[Dataset items]

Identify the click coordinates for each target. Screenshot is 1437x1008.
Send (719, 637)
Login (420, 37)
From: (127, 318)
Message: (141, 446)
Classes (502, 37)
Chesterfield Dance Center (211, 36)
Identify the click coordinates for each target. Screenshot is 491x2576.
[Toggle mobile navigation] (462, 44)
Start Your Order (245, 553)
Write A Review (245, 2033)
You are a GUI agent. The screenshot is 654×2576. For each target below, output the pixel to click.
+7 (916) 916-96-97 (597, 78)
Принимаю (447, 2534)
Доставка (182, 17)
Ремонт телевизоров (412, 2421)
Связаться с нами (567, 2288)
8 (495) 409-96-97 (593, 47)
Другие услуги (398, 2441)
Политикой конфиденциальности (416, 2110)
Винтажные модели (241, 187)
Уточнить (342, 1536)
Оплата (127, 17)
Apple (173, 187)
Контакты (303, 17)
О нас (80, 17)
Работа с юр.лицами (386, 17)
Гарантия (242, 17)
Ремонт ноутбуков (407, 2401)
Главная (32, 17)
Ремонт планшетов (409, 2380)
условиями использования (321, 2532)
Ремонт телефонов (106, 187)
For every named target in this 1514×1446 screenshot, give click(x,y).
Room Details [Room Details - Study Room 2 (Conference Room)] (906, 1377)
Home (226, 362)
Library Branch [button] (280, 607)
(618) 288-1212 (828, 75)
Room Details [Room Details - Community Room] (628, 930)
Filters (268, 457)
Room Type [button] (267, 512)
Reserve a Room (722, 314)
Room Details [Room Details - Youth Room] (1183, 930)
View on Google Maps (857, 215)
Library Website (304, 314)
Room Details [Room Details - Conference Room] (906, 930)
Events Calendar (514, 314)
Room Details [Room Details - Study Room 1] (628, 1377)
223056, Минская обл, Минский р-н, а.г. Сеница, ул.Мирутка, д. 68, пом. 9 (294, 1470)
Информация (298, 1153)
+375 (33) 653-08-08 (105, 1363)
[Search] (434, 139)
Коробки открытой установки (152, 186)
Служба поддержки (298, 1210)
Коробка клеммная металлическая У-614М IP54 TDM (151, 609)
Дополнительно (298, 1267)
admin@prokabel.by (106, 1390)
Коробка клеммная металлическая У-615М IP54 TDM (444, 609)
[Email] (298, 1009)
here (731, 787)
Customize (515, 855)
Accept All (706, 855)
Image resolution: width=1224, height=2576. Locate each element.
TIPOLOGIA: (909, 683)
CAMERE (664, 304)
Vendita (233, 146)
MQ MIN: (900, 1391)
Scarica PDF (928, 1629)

## What the exercise asks
Reproduce all of the records above line for line, without altering a single character.

## Solution to this exercise
Identify the click coordinates for each target. Screenshot is 1437x1008.
Send (719, 637)
Login (420, 37)
From: (127, 318)
Message: (141, 446)
Classes (502, 37)
Chesterfield Dance Center (211, 36)
Identify the click coordinates for each target. Screenshot is 491x2576.
[Toggle mobile navigation] (462, 44)
Start Your Order (245, 553)
Write A Review (245, 2033)
You are a GUI agent. The screenshot is 654×2576. For each target below, output the pixel to click.
+7 (916) 916-96-97 (597, 78)
Принимаю (447, 2534)
Доставка (182, 17)
Ремонт телевизоров (412, 2421)
Связаться с нами (567, 2288)
8 (495) 409-96-97 (593, 47)
Другие услуги (398, 2441)
Политикой конфиденциальности (416, 2110)
Винтажные модели (241, 187)
Уточнить (342, 1536)
Оплата (127, 17)
Apple (173, 187)
Контакты (303, 17)
О нас (80, 17)
Работа с юр.лицами (386, 17)
Гарантия (242, 17)
Ремонт ноутбуков (407, 2401)
Главная (32, 17)
Ремонт планшетов (409, 2380)
условиями использования (321, 2532)
Ремонт телефонов (106, 187)
For every named target in this 1514×1446 screenshot, give click(x,y).
Room Details [Room Details - Study Room 2 (Conference Room)] (906, 1377)
Home (226, 362)
Library Branch [button] (280, 607)
(618) 288-1212 (828, 75)
Room Details [Room Details - Community Room] (628, 930)
Filters (268, 457)
Room Type [button] (267, 512)
Reserve a Room (722, 314)
Room Details [Room Details - Youth Room] (1183, 930)
View on Google Maps (857, 215)
Library Website (304, 314)
Room Details [Room Details - Conference Room] (906, 930)
Events Calendar (514, 314)
Room Details [Room Details - Study Room 1] (628, 1377)
223056, Минская обл, Минский р-н, а.г. Сеница, ул.Мирутка, д. 68, пом. 9 (294, 1470)
Информация (298, 1153)
+375 (33) 653-08-08 (105, 1363)
[Search] (434, 139)
Коробки открытой установки (152, 186)
Служба поддержки (298, 1210)
Коробка клеммная металлическая У-614М IP54 TDM (151, 609)
Дополнительно (298, 1267)
admin@prokabel.by (106, 1390)
Коробка клеммная металлическая У-615М IP54 TDM (444, 609)
[Email] (298, 1009)
here (731, 787)
Customize (515, 855)
Accept All (706, 855)
Image resolution: width=1224, height=2576. Locate each element.
TIPOLOGIA: (909, 683)
CAMERE (664, 304)
Vendita (233, 146)
MQ MIN: (900, 1391)
Scarica PDF (928, 1629)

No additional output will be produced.